課題 1: 健康保険組合についての文章では、健保組合のうちどれくらいが赤字だと書かれていますか。
課題 2: 健康保険組合についての文章で、制度を正すときに見直すべきポイントとして挙げられている観点をすべて書き出してください。

元の文章:
-=-=-=-=-

6月1日(木):制度疲労の見直しを

昨日は今週の日経ビジネス(5月29日号)における特集記事「健保沈没」に関連したことを記しましたが、本日もその続きをもう少しばかり。

健康保険組合の現状は約1,400ある健保組合の8割ほどが赤字であるほか、近年は一定数が立ち行かなくなって組合数も減少傾向になっています。

このようになる背景は経済成長の鈍化により財源である労使双方からの保険料が頭打ちになったほか、高齢化は加速の一途で、なおかつ昨今では人生100年時代に向けて65歳以上の高齢者の就業者数も増加傾向になるなど、構造的な問題が大きい状況です。

こうした構造的な問題の改善にあたっては制度設計を見直す必要性が高いと思います。

保健の仕組みは「相互扶助」であり、換言すれば「受益」と「負担」ですが、これらがアンバランスになっている部分の是正でしょう。

仮に負担ばかりが重い世代や属性の人達であれば共助における公平感が薄れて制度自体への不満が募るし、負担なき受益が増せば制度が十分に機能しなくなる通りです。

そうなると是正に際して見直すべきポイントとしては以下のような観点が挙げられます。

1、負担に対しての上限を設ける

2、受益に対する条件を設ける

3、加入に対して条件を設ける

「1」はシンプルに負担の過剰な偏りを無くす意味合いで、「2」は受益に寄っている層への牽制、「3」は「2」と関連した入口部分でのスクリーニングになります。

-=-=-=-=-

提供資料:
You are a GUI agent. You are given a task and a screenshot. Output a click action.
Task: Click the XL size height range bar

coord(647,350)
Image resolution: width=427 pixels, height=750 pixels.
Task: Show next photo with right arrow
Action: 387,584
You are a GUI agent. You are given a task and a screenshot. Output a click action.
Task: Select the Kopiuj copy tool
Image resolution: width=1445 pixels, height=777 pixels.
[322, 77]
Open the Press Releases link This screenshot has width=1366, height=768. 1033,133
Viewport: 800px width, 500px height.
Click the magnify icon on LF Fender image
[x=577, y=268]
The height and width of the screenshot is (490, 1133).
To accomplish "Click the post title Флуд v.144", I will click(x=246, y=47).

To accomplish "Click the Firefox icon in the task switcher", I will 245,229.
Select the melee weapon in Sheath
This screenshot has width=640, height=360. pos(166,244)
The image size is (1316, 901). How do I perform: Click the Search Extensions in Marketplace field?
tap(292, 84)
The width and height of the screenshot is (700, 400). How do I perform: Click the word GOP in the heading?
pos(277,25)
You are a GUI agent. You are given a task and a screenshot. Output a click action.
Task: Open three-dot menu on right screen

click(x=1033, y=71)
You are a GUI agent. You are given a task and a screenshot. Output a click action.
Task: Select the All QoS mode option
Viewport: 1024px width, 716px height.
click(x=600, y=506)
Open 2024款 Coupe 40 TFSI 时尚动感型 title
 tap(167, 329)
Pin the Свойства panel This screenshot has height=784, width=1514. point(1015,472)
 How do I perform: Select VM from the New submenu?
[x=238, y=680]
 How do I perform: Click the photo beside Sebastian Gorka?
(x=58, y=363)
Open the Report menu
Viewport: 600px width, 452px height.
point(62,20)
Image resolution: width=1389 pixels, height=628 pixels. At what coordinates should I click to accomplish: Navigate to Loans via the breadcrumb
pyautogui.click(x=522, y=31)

-=-=-=-=-

回答 1: 約1,400ある健保組合の8割ほどが赤字です。

回答 2:
1、負担に対しての上限を設ける
2、受益に対する条件を設ける
3、加入に対して条件を設ける